== Segment start ==

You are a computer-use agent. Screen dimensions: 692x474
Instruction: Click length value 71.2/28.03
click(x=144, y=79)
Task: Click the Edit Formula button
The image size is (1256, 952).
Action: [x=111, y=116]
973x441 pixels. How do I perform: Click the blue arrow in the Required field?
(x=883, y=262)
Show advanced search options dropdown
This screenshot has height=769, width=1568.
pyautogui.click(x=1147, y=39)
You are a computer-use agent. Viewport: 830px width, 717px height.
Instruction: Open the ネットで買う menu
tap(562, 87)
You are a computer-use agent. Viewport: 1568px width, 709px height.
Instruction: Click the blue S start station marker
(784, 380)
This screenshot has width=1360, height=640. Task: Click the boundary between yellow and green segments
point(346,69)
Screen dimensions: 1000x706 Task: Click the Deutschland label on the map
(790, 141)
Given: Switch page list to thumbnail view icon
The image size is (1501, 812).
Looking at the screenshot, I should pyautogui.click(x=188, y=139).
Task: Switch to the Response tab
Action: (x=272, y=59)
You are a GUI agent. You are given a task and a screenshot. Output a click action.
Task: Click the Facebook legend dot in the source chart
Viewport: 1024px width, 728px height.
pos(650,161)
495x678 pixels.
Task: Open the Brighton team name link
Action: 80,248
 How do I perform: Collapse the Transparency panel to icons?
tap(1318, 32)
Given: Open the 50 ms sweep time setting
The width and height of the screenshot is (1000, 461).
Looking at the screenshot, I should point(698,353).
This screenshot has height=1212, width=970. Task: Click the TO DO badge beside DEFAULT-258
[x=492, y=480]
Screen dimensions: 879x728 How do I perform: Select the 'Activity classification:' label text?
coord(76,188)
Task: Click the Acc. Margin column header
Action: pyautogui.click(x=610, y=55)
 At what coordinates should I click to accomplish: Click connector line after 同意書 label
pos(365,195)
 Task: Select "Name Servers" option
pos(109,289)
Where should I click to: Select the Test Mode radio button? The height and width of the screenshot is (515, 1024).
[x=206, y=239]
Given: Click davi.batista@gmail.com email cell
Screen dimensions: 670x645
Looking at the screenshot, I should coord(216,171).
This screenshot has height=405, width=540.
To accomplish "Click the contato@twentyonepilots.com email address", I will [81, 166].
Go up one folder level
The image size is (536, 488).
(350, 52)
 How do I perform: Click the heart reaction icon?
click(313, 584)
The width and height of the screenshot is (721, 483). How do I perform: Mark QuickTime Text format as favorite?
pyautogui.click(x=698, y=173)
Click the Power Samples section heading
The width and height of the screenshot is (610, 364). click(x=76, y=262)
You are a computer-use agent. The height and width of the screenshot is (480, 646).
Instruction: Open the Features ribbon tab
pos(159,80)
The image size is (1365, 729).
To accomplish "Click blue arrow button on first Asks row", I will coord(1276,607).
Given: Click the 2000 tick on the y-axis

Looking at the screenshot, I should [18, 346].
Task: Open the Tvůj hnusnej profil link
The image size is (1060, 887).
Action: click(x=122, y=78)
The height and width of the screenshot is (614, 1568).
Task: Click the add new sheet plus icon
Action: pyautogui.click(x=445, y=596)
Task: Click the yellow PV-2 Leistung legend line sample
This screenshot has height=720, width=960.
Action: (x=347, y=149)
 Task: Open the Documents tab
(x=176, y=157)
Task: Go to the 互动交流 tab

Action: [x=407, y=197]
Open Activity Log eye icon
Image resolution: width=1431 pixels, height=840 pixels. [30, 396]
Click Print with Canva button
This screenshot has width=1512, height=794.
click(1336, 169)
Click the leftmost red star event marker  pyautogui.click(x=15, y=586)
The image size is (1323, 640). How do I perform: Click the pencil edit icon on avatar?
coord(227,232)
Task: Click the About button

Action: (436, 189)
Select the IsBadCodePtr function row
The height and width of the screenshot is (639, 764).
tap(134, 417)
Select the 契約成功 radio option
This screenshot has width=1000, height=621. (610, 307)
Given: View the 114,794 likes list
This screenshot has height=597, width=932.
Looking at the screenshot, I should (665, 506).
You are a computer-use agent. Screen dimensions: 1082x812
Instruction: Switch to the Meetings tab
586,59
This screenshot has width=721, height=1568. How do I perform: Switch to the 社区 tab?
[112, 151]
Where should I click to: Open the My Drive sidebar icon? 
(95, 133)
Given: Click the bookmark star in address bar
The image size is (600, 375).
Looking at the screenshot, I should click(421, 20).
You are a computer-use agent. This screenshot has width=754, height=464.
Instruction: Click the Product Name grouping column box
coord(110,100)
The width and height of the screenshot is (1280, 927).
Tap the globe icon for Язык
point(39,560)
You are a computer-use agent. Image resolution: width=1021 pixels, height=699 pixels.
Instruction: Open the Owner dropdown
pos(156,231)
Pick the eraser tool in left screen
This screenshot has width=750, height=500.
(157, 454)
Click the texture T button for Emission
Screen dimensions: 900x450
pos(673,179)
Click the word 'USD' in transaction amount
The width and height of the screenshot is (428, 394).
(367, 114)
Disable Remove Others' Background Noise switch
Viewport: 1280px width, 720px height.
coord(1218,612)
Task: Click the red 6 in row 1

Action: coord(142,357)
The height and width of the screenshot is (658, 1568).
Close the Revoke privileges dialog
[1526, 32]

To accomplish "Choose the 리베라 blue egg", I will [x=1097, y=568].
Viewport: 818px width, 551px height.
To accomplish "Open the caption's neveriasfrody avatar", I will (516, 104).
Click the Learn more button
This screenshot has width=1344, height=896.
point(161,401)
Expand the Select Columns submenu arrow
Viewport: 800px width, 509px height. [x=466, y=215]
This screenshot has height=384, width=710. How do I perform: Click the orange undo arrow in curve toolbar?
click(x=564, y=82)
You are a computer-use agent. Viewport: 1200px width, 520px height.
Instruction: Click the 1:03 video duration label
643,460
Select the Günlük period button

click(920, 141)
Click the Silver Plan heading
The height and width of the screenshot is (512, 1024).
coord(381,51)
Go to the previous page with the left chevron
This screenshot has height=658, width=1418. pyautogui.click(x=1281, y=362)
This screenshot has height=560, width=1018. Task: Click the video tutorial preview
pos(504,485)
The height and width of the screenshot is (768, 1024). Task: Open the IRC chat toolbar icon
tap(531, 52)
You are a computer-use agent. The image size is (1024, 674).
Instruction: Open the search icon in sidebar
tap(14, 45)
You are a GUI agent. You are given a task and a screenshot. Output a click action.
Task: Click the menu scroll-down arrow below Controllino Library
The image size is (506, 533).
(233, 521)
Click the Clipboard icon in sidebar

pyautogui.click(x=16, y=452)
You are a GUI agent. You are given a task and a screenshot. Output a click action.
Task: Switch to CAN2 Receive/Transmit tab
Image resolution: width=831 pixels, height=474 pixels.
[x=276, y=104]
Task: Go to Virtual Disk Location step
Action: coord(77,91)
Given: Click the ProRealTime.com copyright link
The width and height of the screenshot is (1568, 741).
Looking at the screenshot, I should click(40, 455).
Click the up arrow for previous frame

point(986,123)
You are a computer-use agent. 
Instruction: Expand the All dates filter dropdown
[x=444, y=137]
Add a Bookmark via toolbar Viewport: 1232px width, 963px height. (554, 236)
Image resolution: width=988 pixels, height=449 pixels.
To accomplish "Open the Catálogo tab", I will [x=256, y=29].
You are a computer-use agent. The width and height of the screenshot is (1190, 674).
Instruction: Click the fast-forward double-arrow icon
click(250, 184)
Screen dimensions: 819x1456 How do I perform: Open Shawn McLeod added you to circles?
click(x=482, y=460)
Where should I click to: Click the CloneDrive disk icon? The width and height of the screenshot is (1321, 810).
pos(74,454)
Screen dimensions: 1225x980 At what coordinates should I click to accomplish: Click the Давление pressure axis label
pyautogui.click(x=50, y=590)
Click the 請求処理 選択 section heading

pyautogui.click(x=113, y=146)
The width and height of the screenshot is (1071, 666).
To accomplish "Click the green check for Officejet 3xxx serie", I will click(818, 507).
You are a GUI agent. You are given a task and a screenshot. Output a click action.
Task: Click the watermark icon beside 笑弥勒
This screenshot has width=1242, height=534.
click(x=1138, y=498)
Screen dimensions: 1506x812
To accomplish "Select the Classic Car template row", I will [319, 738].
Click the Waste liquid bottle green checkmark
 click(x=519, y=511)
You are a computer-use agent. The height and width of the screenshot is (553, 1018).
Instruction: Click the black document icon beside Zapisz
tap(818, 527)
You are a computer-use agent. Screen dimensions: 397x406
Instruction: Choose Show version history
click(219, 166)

== Segment end ==

Work to be completed
Copy exactly the line containing "Instruction: Click the fast-forward" and every line after it, ending with the last line of the records above.

Result of this task
Instruction: Click the fast-forward double-arrow icon
click(250, 184)
Screen dimensions: 819x1456 How do I perform: Open Shawn McLeod added you to circles?
click(x=482, y=460)
Where should I click to: Click the CloneDrive disk icon? The width and height of the screenshot is (1321, 810).
pos(74,454)
Screen dimensions: 1225x980 At what coordinates should I click to accomplish: Click the Давление pressure axis label
pyautogui.click(x=50, y=590)
Click the 請求処理 選択 section heading

pyautogui.click(x=113, y=146)
The width and height of the screenshot is (1071, 666).
To accomplish "Click the green check for Officejet 3xxx serie", I will click(818, 507).
You are a GUI agent. You are given a task and a screenshot. Output a click action.
Task: Click the watermark icon beside 笑弥勒
This screenshot has width=1242, height=534.
click(x=1138, y=498)
Screen dimensions: 1506x812
To accomplish "Select the Classic Car template row", I will [319, 738].
Click the Waste liquid bottle green checkmark
 click(x=519, y=511)
You are a computer-use agent. The height and width of the screenshot is (553, 1018).
Instruction: Click the black document icon beside Zapisz
tap(818, 527)
You are a computer-use agent. Screen dimensions: 397x406
Instruction: Choose Show version history
click(219, 166)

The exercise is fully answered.